A second meeting with DOE took place in late April. This time SIS activists were accompanied by teachers and parents from the Coalition for Gender Equity in Schools. Their demands were once again straightforward: First, coalition members want each school’s website to include the name of the Title IX coordinator. Secondly, they want students to have input in selecting the coordinator so that they’re comfortable confiding in him or her. They also want the DOE to train school personnel in how to identify and intervene when sexual harassment happens.
As they describe their tussles with the DOE, the girls become audibly impassioned. Voices get louder as one participant after another begins to question why laws and regulations are passed only to languish unenforced. They wonder aloud: Could it be that the law is simply one tool among many? What role should community mobilization play in enforcing rules about sexual propriety and in stopping harassment? Lastly, should they allow themselves to get excited about the passage of the Dignity for All Students Act, or DASA, in New York State? Although DASA is not scheduled to take effect until 2012, it will purportedly offer “protections from bullying and discrimination on the basis of sexual orientation and gender identity and expression.” Still, SIS members acknowledge that the law will be the third regulation to require schools to appoint a staff member to receive complaints and follow through.
Passions continue to flare as the girls decry the bureaucratic battering they’ve encountered. At the same time, they need no prompting to crow about SIS and what they’ve learned since arriving at GGE last August.
“This is a safe space,” Danielle begins.
“You can say what you feel without being attacked,” Terrin adds.
“I learned that I didn’t have to pretend that I didn’t hear the comments of men and boys,” says Fahmida. “I learned to say, ‘Listen, I don’t like what you’re doing to me.’”
Each SIS member is paired with a student pursuing a Master of Social Work degree and receives one-on-one support and counseling throughout the academic year. “We use a holistic model,” says Erin Baer, an MSW candidate from Fordham University. “Self-care is a first priority and we help with everything from personal issues to writing a resume to filling out college applications and financial aid forms.”
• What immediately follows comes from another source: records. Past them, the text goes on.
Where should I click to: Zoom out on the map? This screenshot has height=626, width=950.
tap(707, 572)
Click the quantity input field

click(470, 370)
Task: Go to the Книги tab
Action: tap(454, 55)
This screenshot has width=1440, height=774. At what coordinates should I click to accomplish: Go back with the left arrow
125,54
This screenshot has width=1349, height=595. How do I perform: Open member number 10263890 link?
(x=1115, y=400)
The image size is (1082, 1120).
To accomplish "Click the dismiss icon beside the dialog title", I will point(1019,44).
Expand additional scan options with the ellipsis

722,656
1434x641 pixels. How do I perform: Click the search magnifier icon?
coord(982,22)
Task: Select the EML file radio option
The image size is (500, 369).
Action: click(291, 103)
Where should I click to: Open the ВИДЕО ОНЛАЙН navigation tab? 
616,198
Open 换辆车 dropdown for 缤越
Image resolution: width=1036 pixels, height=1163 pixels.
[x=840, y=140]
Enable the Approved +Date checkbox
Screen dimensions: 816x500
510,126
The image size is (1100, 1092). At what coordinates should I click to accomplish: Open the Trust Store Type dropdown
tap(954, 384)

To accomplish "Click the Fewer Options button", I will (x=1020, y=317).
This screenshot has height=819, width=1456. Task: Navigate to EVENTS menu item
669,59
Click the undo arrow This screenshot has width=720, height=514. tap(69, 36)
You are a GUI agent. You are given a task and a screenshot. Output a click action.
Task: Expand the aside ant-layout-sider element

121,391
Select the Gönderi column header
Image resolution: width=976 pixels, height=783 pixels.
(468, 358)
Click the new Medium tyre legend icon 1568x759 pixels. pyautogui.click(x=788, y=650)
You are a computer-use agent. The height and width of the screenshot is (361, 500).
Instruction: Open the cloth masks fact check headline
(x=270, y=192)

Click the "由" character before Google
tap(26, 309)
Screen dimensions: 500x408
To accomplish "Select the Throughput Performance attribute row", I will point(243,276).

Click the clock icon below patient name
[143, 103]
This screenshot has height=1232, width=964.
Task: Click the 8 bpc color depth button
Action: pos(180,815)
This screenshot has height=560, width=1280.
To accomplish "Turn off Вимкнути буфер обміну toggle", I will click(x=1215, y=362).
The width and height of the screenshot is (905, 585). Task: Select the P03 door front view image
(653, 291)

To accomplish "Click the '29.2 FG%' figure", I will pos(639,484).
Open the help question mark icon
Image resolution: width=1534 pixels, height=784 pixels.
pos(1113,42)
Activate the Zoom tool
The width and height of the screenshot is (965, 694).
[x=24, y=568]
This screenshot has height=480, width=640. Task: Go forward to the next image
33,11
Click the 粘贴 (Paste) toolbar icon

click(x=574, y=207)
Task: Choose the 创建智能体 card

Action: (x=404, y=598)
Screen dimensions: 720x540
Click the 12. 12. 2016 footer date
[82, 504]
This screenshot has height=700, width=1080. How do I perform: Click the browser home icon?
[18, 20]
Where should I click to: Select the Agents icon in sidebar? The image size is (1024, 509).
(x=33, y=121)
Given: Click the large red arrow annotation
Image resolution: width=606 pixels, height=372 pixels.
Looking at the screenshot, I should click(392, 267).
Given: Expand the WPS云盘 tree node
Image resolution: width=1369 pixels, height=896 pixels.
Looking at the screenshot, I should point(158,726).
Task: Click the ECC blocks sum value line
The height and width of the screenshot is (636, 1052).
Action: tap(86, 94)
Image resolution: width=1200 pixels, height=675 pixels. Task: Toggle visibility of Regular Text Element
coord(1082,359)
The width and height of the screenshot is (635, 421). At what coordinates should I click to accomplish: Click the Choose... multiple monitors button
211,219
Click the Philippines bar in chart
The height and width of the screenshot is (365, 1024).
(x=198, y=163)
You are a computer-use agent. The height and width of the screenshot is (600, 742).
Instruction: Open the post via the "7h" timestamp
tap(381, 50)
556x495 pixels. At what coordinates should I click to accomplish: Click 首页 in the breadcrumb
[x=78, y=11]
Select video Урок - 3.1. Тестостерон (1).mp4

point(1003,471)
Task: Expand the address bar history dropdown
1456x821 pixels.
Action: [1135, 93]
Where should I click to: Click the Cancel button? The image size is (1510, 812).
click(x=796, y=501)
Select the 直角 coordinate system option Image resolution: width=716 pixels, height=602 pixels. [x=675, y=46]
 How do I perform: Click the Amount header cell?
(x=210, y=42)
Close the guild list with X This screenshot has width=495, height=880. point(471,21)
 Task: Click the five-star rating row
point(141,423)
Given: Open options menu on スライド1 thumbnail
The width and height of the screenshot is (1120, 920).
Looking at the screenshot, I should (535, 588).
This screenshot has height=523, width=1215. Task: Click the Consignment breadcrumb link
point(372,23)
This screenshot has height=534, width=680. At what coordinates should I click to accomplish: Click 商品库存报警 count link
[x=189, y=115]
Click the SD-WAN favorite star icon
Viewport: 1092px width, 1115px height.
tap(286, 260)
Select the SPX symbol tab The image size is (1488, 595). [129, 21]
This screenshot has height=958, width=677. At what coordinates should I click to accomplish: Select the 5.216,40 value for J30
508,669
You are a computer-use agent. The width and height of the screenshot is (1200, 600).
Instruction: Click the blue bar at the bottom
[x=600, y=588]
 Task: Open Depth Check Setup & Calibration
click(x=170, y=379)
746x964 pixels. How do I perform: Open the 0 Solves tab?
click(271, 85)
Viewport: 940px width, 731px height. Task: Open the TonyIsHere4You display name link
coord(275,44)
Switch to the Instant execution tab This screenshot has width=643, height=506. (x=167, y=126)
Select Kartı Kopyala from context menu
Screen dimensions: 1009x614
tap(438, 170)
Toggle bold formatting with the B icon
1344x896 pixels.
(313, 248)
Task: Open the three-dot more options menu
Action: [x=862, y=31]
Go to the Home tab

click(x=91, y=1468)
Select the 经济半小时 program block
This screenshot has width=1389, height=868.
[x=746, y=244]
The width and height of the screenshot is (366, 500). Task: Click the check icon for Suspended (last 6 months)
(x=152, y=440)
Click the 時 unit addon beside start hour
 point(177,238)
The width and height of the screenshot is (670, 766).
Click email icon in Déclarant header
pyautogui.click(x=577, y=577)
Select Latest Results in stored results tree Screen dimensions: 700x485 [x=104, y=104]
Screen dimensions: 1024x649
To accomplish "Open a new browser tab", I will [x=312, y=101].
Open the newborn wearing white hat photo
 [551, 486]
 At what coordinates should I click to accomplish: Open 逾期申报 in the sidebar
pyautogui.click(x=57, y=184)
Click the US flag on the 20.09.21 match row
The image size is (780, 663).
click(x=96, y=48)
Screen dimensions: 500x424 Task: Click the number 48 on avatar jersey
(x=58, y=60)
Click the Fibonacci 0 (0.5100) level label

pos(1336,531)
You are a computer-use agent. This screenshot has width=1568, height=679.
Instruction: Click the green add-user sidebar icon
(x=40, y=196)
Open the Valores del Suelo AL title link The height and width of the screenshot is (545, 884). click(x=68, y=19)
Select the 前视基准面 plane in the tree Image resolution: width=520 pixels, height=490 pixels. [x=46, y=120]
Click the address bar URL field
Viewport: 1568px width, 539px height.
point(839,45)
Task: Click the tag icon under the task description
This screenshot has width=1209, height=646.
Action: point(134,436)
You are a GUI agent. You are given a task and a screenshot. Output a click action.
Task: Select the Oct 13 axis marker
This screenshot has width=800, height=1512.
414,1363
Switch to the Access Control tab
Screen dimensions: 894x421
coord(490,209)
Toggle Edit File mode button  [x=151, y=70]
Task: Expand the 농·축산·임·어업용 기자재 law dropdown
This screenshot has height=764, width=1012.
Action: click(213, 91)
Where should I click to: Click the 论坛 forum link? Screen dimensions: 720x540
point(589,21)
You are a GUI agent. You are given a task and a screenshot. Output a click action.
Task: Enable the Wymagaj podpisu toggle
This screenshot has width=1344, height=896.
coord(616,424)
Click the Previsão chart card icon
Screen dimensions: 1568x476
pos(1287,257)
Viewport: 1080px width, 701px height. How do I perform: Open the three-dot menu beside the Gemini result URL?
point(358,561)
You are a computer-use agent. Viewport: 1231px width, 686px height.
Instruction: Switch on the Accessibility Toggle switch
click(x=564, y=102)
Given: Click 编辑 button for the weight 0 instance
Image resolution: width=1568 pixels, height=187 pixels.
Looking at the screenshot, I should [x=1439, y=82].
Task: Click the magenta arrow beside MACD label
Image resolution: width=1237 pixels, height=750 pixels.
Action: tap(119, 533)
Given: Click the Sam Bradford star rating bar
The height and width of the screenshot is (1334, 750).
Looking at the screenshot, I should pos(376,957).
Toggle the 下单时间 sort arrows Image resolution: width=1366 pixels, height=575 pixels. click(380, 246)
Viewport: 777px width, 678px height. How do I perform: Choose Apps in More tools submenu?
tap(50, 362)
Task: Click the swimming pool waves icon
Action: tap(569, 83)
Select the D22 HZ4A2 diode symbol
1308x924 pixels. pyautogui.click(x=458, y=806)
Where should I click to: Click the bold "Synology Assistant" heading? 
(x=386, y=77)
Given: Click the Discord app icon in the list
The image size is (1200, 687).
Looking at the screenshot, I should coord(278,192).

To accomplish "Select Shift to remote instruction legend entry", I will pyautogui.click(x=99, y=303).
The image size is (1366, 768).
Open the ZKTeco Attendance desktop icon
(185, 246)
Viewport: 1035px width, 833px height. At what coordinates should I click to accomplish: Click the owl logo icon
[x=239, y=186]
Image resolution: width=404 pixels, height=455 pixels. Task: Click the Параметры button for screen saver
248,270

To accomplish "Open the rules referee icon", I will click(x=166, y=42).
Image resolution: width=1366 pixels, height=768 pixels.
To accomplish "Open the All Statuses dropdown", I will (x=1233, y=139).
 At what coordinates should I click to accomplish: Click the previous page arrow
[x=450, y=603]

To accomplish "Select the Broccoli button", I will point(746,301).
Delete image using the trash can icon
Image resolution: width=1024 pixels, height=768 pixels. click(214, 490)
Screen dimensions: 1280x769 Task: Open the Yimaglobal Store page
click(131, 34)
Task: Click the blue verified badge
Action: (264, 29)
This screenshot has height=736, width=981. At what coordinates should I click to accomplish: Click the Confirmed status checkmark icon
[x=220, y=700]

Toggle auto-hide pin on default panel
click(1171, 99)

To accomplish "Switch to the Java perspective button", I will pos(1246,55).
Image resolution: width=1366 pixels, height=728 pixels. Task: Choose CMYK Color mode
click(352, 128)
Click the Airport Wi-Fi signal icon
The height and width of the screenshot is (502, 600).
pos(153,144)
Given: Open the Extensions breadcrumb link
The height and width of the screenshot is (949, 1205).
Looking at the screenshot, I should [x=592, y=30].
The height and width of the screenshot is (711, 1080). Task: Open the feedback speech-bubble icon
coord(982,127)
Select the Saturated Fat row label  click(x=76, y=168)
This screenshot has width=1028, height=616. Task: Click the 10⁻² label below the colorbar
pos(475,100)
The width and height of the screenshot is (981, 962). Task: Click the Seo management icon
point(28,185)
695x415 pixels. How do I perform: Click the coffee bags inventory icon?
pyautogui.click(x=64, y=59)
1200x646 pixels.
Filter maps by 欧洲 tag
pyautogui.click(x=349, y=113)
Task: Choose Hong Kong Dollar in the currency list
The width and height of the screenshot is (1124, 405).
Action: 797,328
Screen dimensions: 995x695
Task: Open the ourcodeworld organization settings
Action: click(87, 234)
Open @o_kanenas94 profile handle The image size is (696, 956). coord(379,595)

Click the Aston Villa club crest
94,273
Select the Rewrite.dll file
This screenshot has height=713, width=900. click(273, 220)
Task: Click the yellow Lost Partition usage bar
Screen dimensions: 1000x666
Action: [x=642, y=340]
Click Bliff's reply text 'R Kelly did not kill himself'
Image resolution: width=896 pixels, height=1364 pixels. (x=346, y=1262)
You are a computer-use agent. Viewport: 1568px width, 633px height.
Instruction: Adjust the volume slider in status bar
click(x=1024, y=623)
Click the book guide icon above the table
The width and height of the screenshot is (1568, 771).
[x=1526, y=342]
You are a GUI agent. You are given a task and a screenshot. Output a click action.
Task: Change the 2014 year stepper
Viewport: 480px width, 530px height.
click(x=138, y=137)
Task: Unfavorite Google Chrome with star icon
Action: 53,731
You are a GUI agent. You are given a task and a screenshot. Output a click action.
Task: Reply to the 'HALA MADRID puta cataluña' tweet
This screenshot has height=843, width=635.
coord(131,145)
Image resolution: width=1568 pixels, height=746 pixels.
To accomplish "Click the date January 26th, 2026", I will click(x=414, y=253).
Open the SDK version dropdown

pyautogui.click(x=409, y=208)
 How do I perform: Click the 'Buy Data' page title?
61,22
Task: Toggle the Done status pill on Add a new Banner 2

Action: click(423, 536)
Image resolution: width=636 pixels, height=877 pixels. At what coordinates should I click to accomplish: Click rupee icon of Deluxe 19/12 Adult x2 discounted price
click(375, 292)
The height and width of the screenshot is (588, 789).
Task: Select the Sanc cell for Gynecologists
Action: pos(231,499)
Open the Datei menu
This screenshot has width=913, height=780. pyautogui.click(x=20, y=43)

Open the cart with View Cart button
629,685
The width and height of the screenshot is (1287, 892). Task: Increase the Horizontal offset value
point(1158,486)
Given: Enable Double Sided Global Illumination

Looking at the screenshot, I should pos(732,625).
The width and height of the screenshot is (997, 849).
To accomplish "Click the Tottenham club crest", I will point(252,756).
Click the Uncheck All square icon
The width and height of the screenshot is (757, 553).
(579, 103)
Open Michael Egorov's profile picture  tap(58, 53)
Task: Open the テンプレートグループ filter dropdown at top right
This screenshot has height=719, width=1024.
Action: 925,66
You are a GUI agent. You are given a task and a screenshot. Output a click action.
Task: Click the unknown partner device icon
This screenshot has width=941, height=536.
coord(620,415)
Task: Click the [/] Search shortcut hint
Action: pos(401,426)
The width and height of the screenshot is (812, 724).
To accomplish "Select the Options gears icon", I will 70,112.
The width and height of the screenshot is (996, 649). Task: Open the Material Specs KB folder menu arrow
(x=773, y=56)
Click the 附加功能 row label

“SIS validates the fact that young women and women of color should be able to take up space to talk about sexual harassment and what it leads to,” says GGE founder Joanne N. Smith. “The more disempowered you feel, the more likely you are to keep quiet about abuse. If you later drop out of school, you’re more likely to get pregnant if you’re a girl or go to prison if you’re a boy. If you can talk about things that have happened, it impacts the layers of gender-based violence. Learning to speak up—to say STOP—lends itself to getting out of bad relationships and teaches you to follow your gut. It gives you the confidence not to go to that party or get into that car.”
As for the DOE, Smith urges the chancellor as well as classroom teachers to take counsel from GGE’s findings. “Feeling powerless contributes to young people making unhealthy choices about their bodies, dropping out of school, or attempting suicide,” she says.
Let’s hope Chancellor Walcott is paying attention.